I think it was a good decision to cut out libc/MSVC on Linux and Windows, where they lead to dependencies that prevent you from freely building on one system and running on another. But for macOS this doesn’t make much sense; the facilities Go needs from libSystem are overwhelmingly backwards compatible and the macOS toolchain/ABI handles using weak linking to conditionally link to newer features very well. AFAICT using system calls directly on macOS is no better a way to accomplish those objectives than calling ntdll directly instead of Win32 APIs on Windows.
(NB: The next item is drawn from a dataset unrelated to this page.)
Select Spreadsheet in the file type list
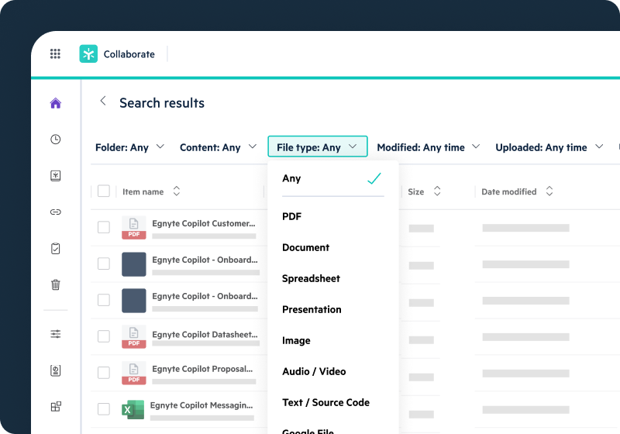 pos(311,278)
I guess I wasn't intending to advocate for hitting syscalls directly so much as I was advocating against targeting libc and calling it a day. Libc is a leaky interface (as previously discussed, things randomly break if the implementation isn't glibc which itself has lots of issues), and I like that Go targets each platform individually (even if there are issues with its macos bindings). It works out very well in practice, and even the issues with the macos bindings are nigh insignificant.


They could still target each platform individually even while using libc APIs where applicable only on macOS, since those are often the lowest level stable options available on Mac. My point is that there’s no reason you need to take exactly the same approach on each platform to achieve the same goals.


Yes, I completely agree—we’re saying the same thing.


Same with FreeBSD and most other systems really. It's very frustrating that the Go people decided that the Linux way is appropriate everywhere.

Directly touching syscalls instead of using libc sucks because a) it kills LD_PRELOAD hooks and b) it makes porting to new architectures extremely time-consuming. (e.g. I'm porting lots of stuff to FreeBSD/aarch64 — most languages were rather trivial to port, Go took months and several people)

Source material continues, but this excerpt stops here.